◆ **Written task**:
Reproduce without changes the stretch of the records from the line containing "The width and height of the screenshot is (1623, 2296)." through the end of the records.

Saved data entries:
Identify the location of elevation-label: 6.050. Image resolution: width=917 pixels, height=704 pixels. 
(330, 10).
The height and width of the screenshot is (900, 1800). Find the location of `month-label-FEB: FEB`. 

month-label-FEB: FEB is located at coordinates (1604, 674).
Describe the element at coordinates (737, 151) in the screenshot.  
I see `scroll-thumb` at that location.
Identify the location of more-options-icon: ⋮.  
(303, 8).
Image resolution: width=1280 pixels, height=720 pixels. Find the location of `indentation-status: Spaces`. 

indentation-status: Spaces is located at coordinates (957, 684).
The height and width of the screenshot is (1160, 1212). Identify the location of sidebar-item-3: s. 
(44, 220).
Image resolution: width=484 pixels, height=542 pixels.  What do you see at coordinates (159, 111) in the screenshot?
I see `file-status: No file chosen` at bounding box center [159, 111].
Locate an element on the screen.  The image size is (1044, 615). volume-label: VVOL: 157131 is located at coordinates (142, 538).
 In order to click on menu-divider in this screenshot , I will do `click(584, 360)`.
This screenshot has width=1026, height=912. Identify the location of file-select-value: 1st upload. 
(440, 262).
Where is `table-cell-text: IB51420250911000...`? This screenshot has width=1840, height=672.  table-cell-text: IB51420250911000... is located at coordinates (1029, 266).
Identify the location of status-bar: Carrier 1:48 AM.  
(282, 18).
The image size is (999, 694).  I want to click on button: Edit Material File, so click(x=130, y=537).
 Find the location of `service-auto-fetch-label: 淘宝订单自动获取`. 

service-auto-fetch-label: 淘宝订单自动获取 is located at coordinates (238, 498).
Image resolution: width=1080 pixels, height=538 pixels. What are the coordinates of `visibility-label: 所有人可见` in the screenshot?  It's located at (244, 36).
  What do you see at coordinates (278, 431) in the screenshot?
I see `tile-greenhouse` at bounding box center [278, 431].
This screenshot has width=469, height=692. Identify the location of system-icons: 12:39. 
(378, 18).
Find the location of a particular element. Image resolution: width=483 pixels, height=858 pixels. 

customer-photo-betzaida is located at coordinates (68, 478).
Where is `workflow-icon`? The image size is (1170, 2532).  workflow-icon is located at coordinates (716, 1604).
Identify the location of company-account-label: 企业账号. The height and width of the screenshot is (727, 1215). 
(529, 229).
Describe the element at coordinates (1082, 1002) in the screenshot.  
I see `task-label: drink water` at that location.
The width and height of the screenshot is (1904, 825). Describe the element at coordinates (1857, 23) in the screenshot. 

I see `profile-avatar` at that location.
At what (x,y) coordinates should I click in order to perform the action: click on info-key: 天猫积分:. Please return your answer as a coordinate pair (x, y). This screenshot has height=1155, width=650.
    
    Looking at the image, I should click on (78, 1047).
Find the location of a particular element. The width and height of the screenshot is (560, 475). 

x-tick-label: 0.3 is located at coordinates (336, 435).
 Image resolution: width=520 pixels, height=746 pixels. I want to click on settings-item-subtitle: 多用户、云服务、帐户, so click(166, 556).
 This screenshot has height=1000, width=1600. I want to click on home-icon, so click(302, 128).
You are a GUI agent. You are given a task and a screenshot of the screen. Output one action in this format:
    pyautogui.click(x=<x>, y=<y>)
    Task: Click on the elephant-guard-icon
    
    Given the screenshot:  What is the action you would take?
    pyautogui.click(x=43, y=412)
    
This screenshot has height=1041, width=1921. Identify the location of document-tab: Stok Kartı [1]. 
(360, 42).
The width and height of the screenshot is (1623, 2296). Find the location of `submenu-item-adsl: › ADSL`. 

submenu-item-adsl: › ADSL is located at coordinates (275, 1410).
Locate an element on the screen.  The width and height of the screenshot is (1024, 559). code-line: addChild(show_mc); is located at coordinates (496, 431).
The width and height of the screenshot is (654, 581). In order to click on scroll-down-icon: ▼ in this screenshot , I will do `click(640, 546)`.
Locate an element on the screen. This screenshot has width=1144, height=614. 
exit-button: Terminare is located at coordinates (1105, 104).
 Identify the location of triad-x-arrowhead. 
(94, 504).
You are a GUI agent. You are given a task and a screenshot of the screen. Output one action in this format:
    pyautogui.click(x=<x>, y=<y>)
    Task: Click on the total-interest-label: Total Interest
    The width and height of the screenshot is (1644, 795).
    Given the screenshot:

◆ **Response**:
The width and height of the screenshot is (1623, 2296). Find the location of `submenu-item-adsl: › ADSL`. 

submenu-item-adsl: › ADSL is located at coordinates (275, 1410).
Locate an element on the screen.  The width and height of the screenshot is (1024, 559). code-line: addChild(show_mc); is located at coordinates (496, 431).
The width and height of the screenshot is (654, 581). In order to click on scroll-down-icon: ▼ in this screenshot , I will do `click(640, 546)`.
Locate an element on the screen. This screenshot has width=1144, height=614. 
exit-button: Terminare is located at coordinates (1105, 104).
 Identify the location of triad-x-arrowhead. 
(94, 504).
You are a GUI agent. You are given a task and a screenshot of the screen. Output one action in this format:
    pyautogui.click(x=<x>, y=<y>)
    Task: Click on the total-interest-label: Total Interest
    The width and height of the screenshot is (1644, 795).
    Given the screenshot:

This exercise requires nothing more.